Can somebody give me a hint what I would be looking for? Is there a function build into MATLAB that would give me the smallest possible range where e.g. 90% of the results lie.
EDIT: I am sorry if I didn't make my question clear. Everything in my vector can only range between -24.000 and 24.000. About 90% of my results will be in a range which spans approximately 1.44 ([24-(-24)]*3% = 1.44). These are very likely to be the correct results. The remaining 10% are outside of that range and always lower (why I am not sure taking then mean value is a good idea). These 10% are false and result from blips in my input data. To find the remaining 10% I want to repeat my calculations, but now I only want to check the small range.
So, my goal is to identify where my correct range lies. Delete the values I have found outside of that range. And then recalculate my values, not on a range between -24.000 and 24.000, but rather on a the small range where I already found 90% of my values.
The relevant points you're looking for are the percentiles:
% generate sample data
data = [randn(900,1) ; randn(50,1)*3 + 5; ; randn(50,1)*3 - 5];
subplot(121), hist(data)
subplot(122), boxplot(data)
% find 5th, 95th percentiles (range that contains 90% of the data)
limits = prctile(data, [5 95])
% find data in that range
reducedData = data(limits(1) < data & data < limits(2));
Other approachs exist to detect outliers, such as the IQR outlier test and the three standard deviation rule, among many others:
%% three standard deviation rule
z = 3;
bounds = z * std(data)
reducedData = data( abs(data-mean(data)) < bounds );
and
%% IQR outlier test
Q = prctile(data, [25 75]);
IQ = Q(2)-Q(1);
%a = 1.5; % mild outlier
a = 3.0; % extreme outlier
bounds = [Q(1)-a*IQ , Q(2)+a*IQ]
reducedData = data(bounds(1) < data & data < bounds(2));
BTW if you want to get the z value (|X|<z) that corresponds to 90% area under the curve, use:
area = 0.9; % two-tailed probability
z = norminv(1-(1-area)/2)
Maybe you should try mean value (in matlab: mean) and standard deviation (in matlab: std)?
What is the statistic distribution of your data?
See also this wiki page, section "Interpretation and application".
In general for almost every distribution, very useful Chebyshev's inequalities take place.

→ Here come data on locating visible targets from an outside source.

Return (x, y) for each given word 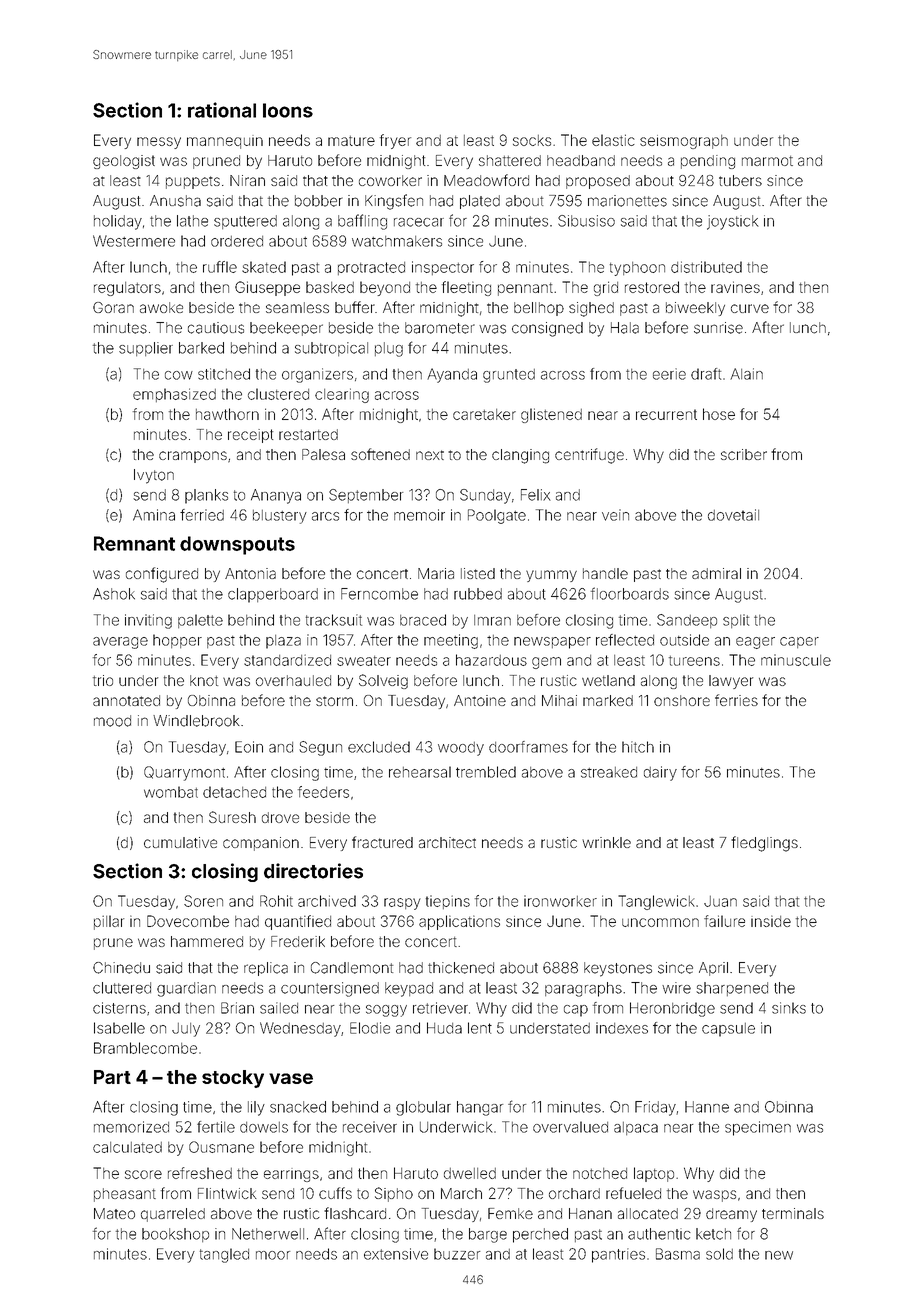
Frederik (298, 941)
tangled (224, 1255)
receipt (250, 436)
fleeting (466, 288)
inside (771, 921)
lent (480, 1028)
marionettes (627, 201)
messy (159, 143)
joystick (733, 222)
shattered (510, 160)
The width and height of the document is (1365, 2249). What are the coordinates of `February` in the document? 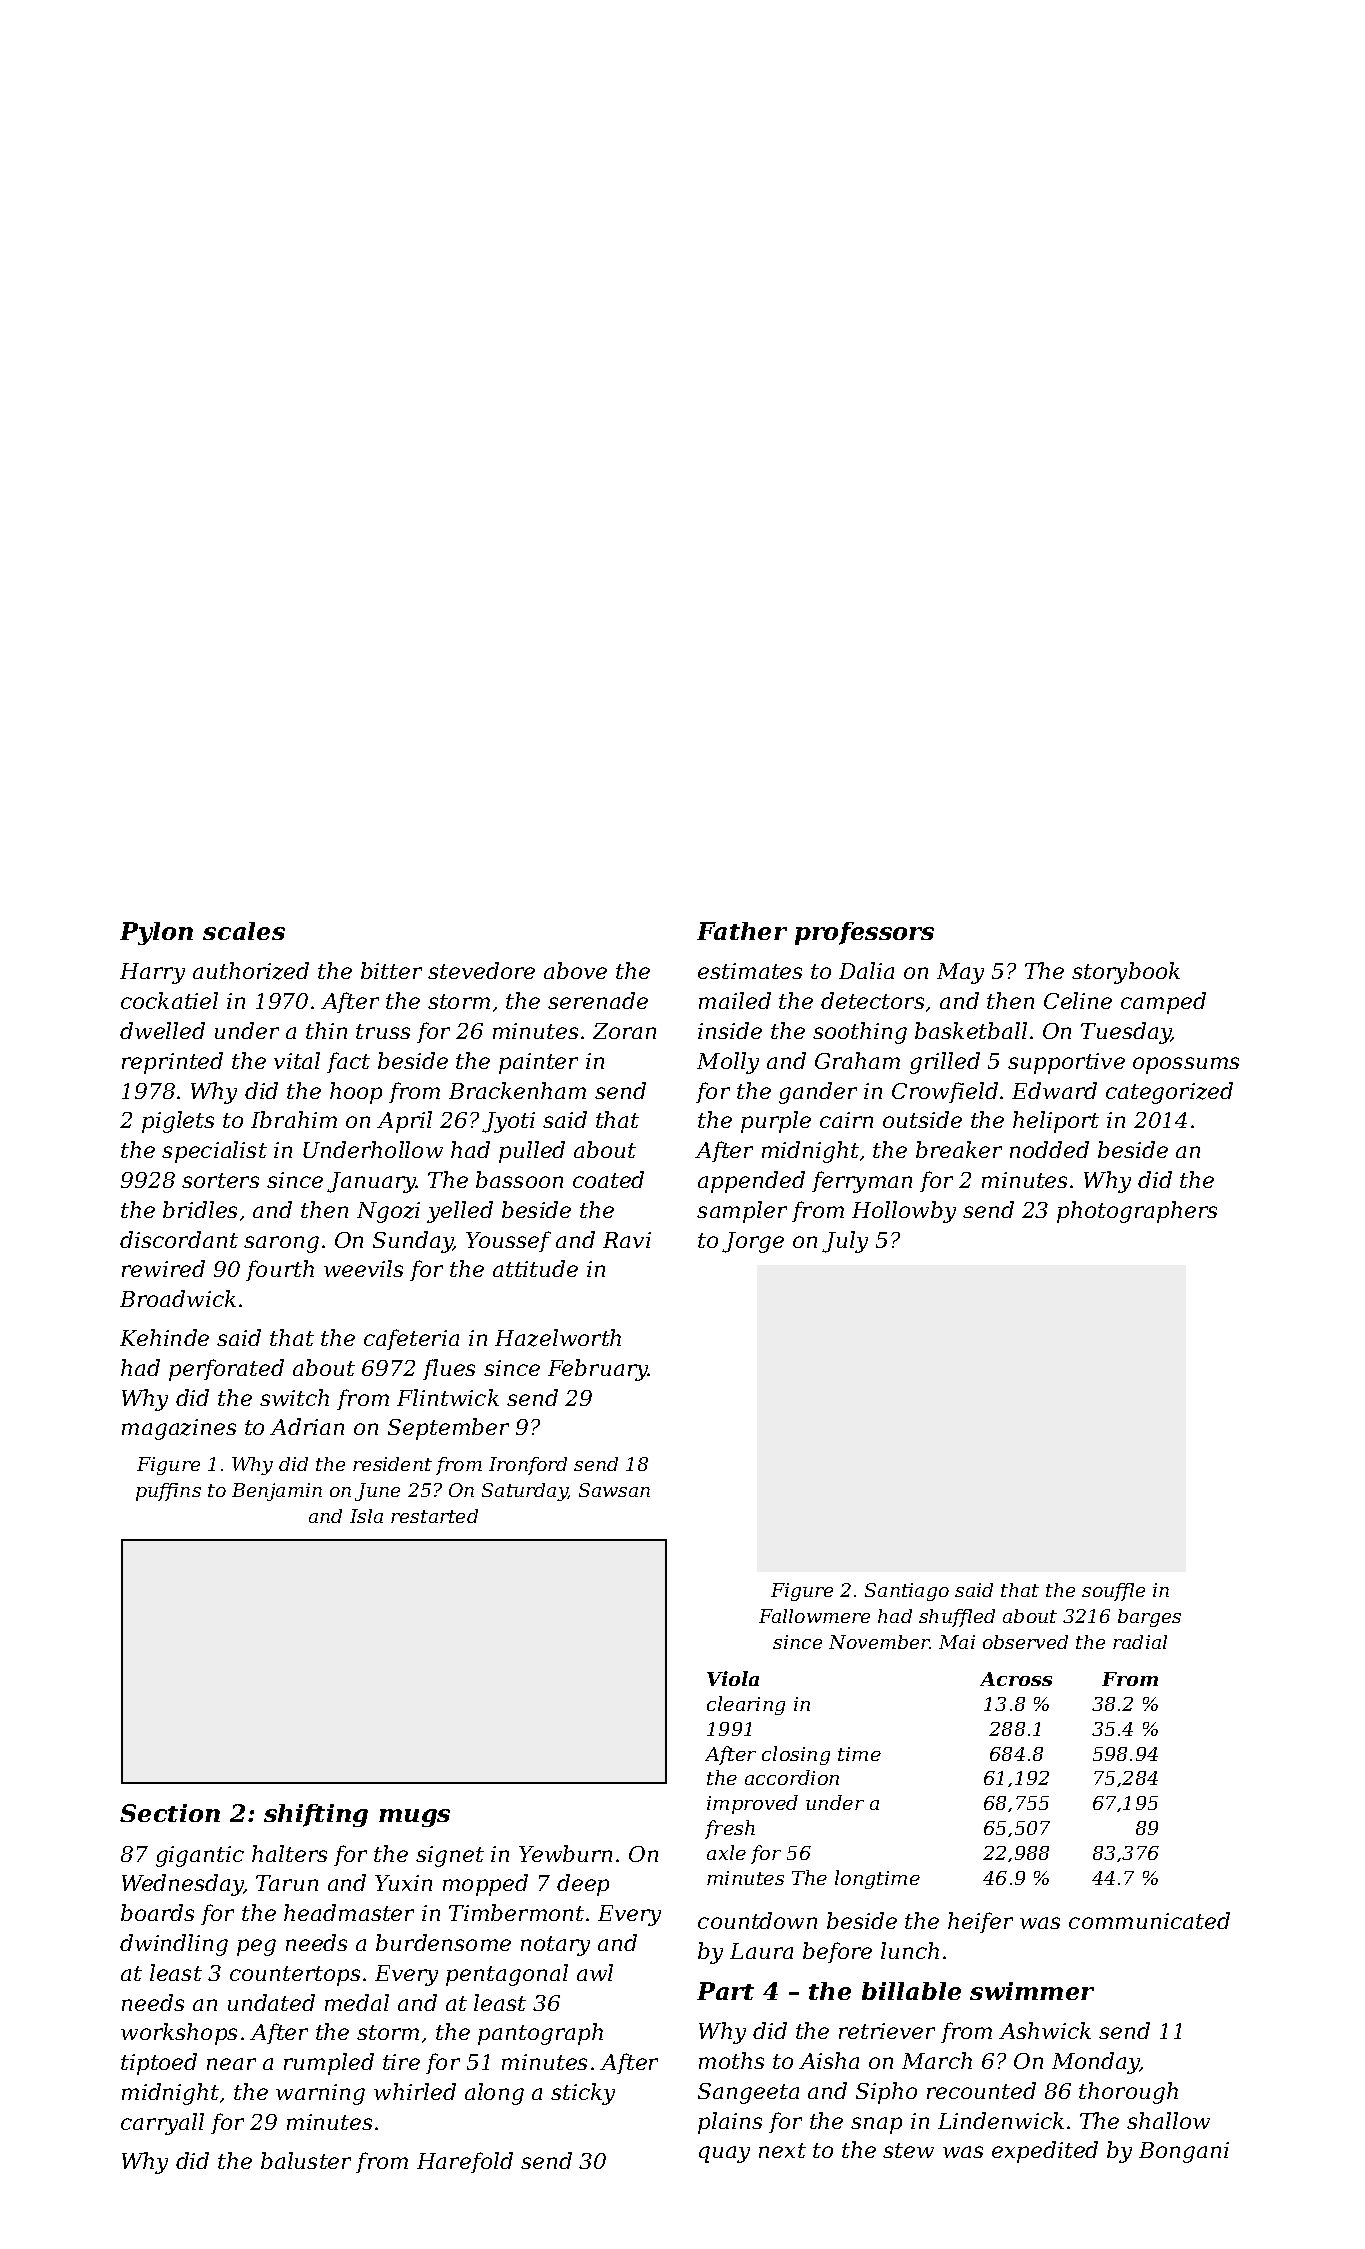 It's located at (598, 1370).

In most of the cases this should work:
meanval = mean(data)
stDev = std(data)
and probably the most (75%) of your values will be placed in range:
<meanVal - 2*stDev, meanVal + 2*stDev>
it seems like maybe you want to find the number x in [-24,24] that maximizes the number of sample points in [x,x+1.44]; probably the fastest way to do this involves a sort of the sample points, which is ultimately nlog(n) time; a cheesy approximation would be as follows:
brkpoints = linspace(-24,24-1.44,n_brkpoints); %choose n_brkpoints big, but < # of sample points?
n_count = histc(data,[brkpoints,inf]); %count # data points between breakpoints;
accbins = 1.44 / (brkpoints(2) - brkpoints(1); %# of bins to accumulate;
cscount = cumsum(n_count); %half of the boxcar sum computation;
boxsum = cscount - [zeros(accbins,1);cscount(1:end-accbins)]; %2nd half;
[dum,maxi] = max(boxsum); %which interval has the maximal # counts?
lorange = brkpoints(maxi); %the lower range;
hirange = lorange + 1.44
this solution does fudge some of the corner case stuff about the bottom and top bin, etc.
note that if you're going to go by the Chebyshev inequality route, Petunin's Inequality is probably applicable, and will give a slight boost.